Все три дня заключения я провела в тесной камере с десятью женщинами. Одна из них постоянно истерично рвала на себе последние куски запутавшихся волос. Она кричала, что больше не женщина, не мать, не человек, умоляла каждую из нас вырвать ей сердце, раздирала ногтями кожу на грузи, называла какие—то имена и фамилии.. Затем резко напевала колыбельную и делала вид, что укачивала детей. Потом снова рвала волосы. На голове её виднелось множество кровавых ранок от зверски вырванных волос. На некоторых из них кровь запеклась и образовались горчично—красного цвета корки, послушно отваливающиеся при сильном прикосновении. Мне было очень страшно. Страшно от того, что свои же русские убивали своих же русских женщин. Женщин, подарившим жизнь палачам, нещадно доносивших на своих матерей. Таких среди нас было трое. Они уже не могли плакать, души их опустошила несправедливость. Когда они рассказывали о своих любимых сыновьях, глаза их щурились, как бы испуская слезы. Слез не было. Заметно было только, как напрягаются мышцы век, чтобы выпустить слезу. Потом женщины замолкали и слушали стук своего сердца. Они говорили, что через своё они слушают биение сердец их детей. И пока материнское сердце отстукивает быстро, сыночек жив и здоров.

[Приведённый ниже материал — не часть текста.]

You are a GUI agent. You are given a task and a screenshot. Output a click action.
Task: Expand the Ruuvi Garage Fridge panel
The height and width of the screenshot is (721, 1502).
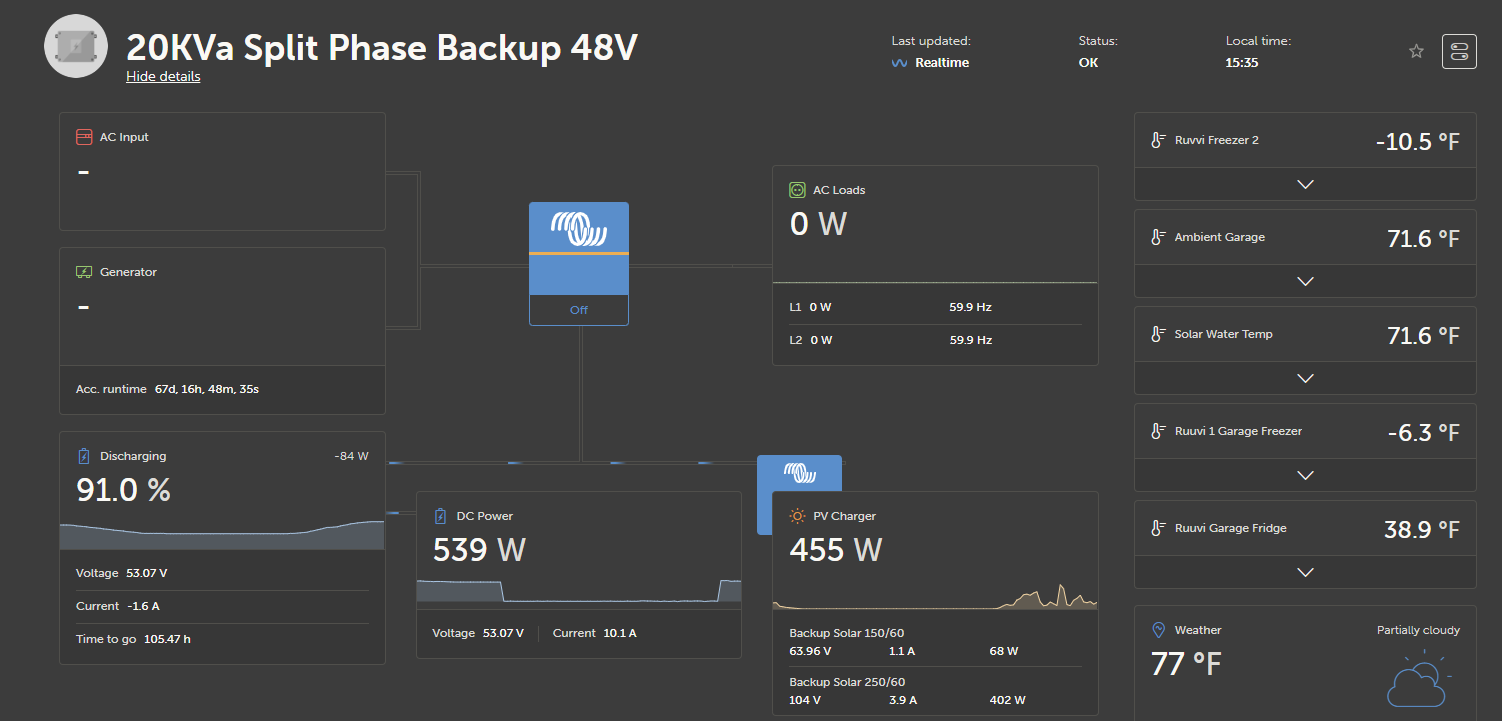pos(1304,572)
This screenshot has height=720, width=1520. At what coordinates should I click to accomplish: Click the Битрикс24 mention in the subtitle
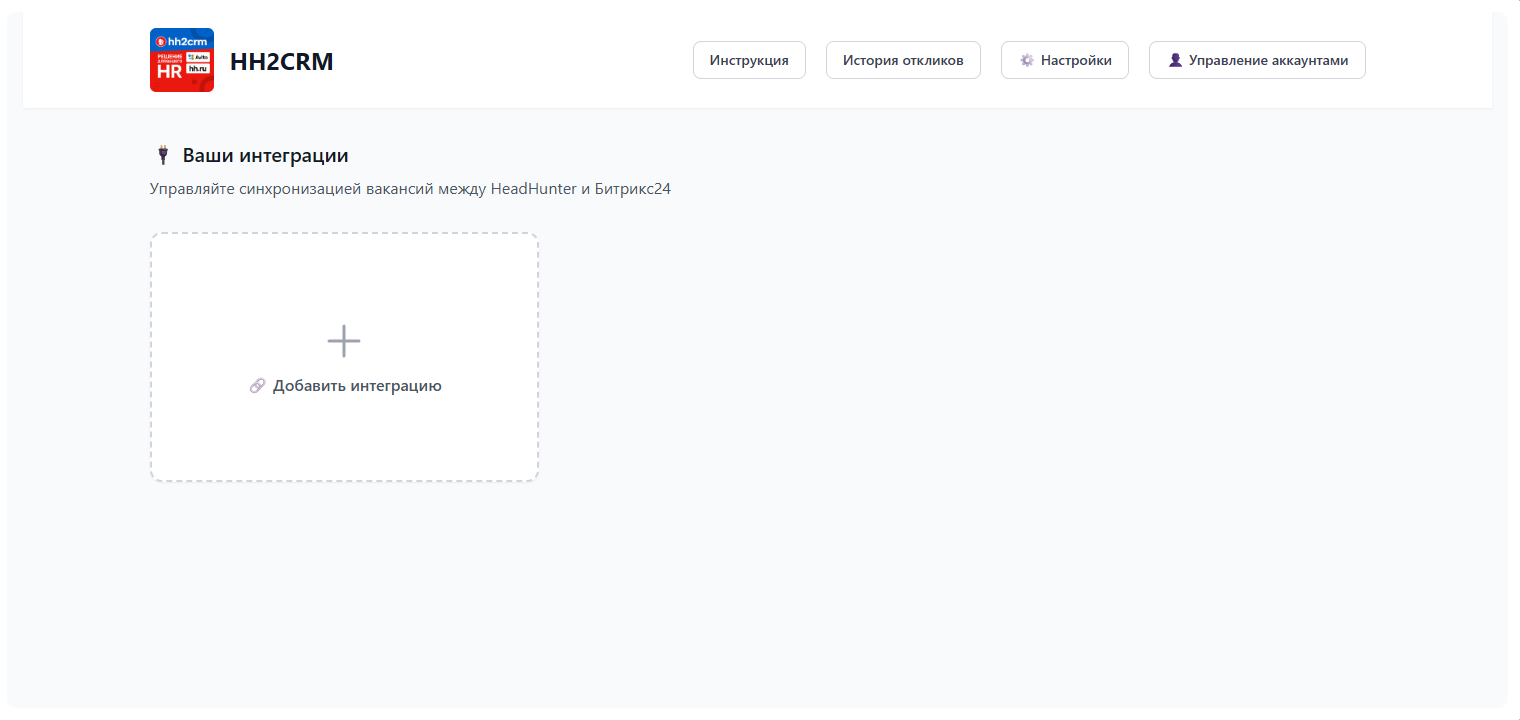point(631,188)
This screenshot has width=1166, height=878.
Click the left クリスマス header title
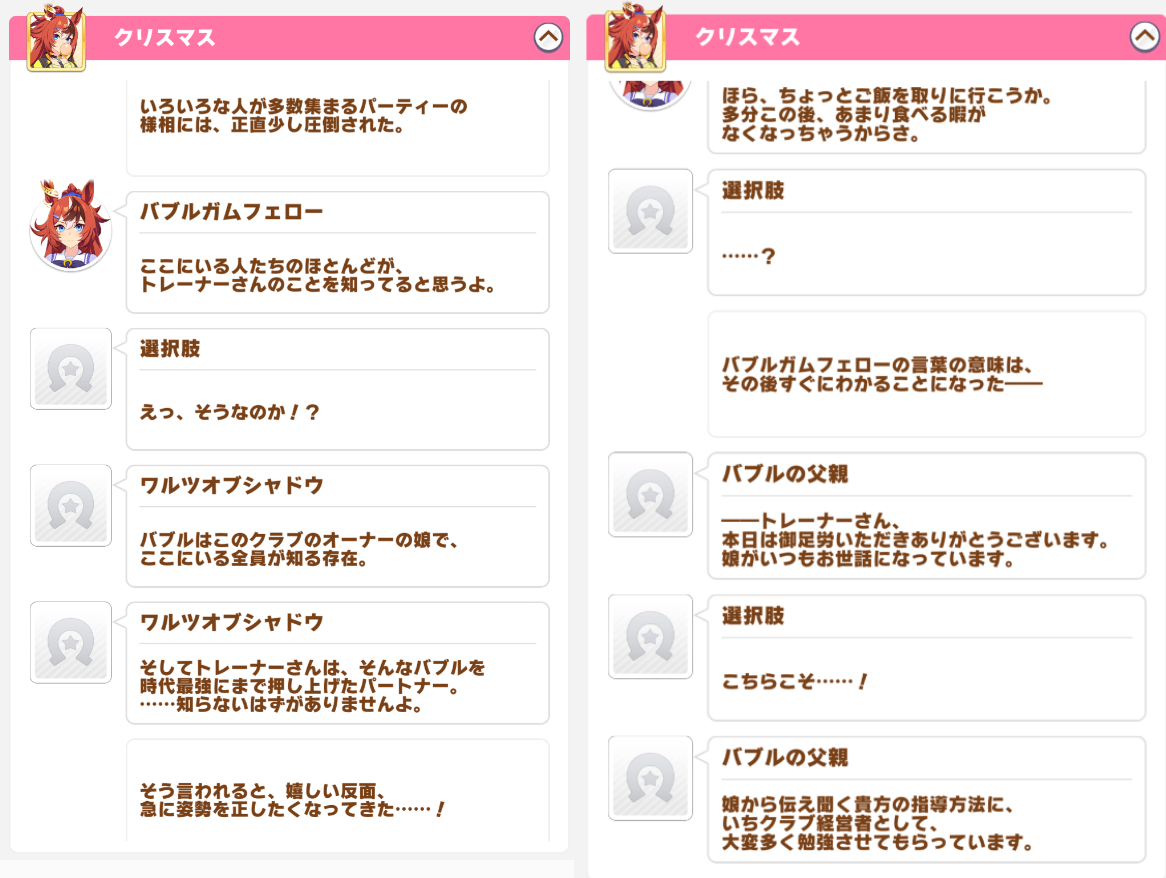pyautogui.click(x=164, y=37)
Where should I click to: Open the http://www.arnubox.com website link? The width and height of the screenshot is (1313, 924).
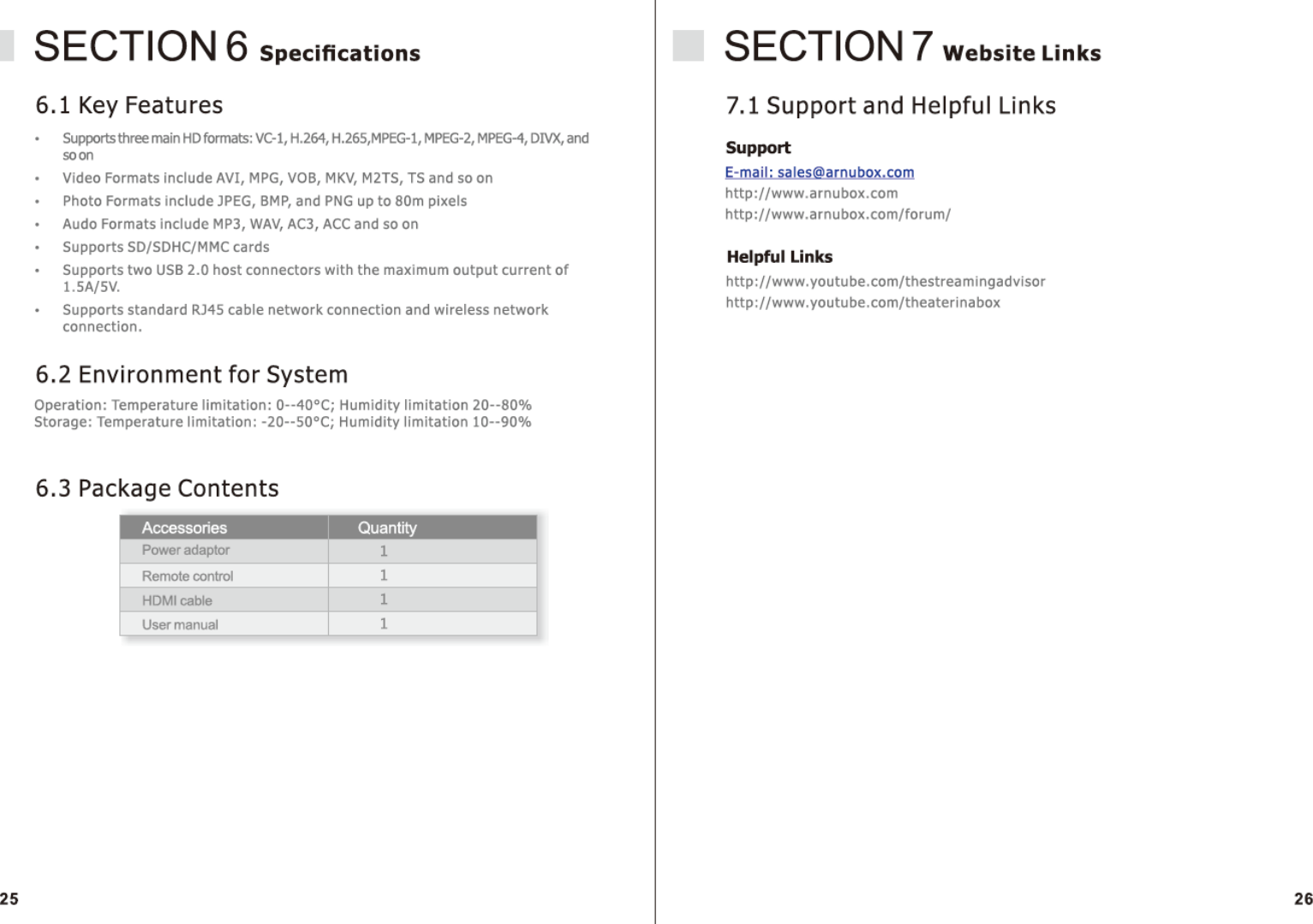(811, 194)
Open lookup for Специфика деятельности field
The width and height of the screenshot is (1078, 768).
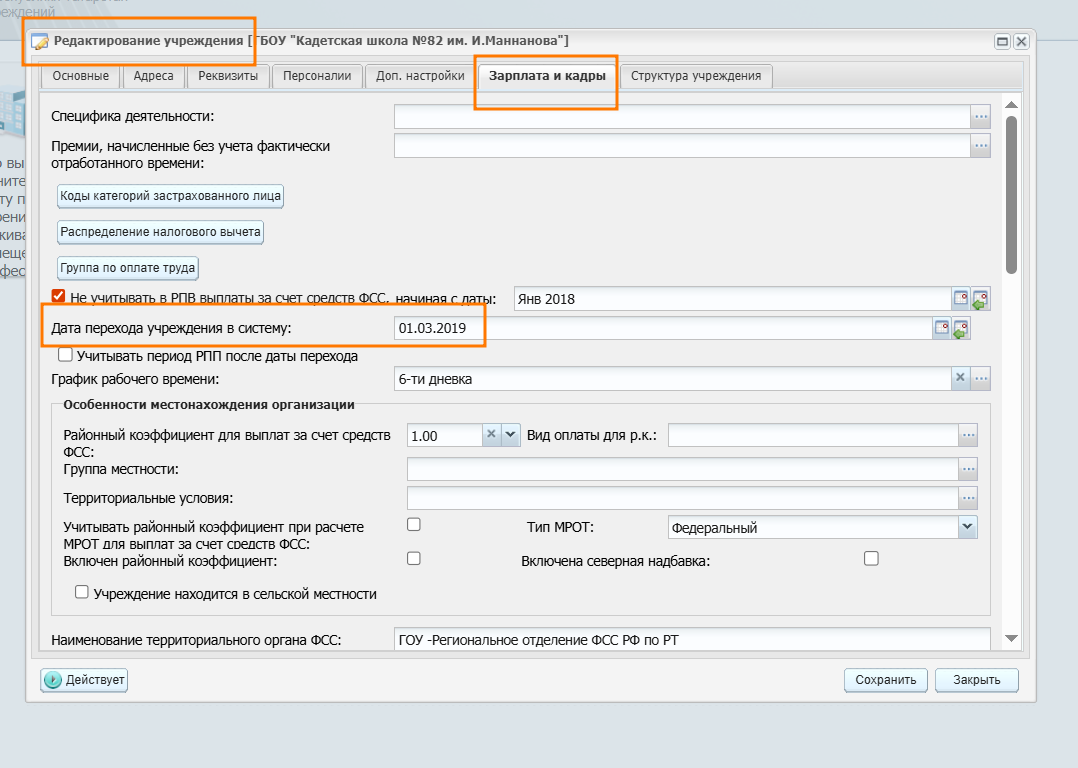click(981, 117)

Мне было жутко смотреть, как в нашу камеру заталкивали, как мусор в заполненное ведро, голых женщин с вырванными ногтями, как извивались они, корчась от спазмов, как хрипели, как умирали. Как били тяжёлыми сапогами тех, что поворачивался спиной к двери, как с хрустом ломали ребра… Когда избитые выли, те трое, кому свои собственные сыновья подарили эту участь, часто нервничали и пытались сделать замечание, ведь гораздо тяжелее почувствовать связь с родным сыном при посторонних звуках. Были здесь и веселые бабы—хохотушки, которые так и норовили кого—нибудь обчистить. Про родственников они не рассказывали, а из разговора тех трёх я узнала, что они сироты и никого, кроме друг друга, у них нет.

Я часто задавалась вопросом, почему меня так быстро отпустили. Почему не изувечили, как остальных? Может, потому что я ни разу не прилегла в неположенные часы? Или не поворачивалась спиной к двери? А может…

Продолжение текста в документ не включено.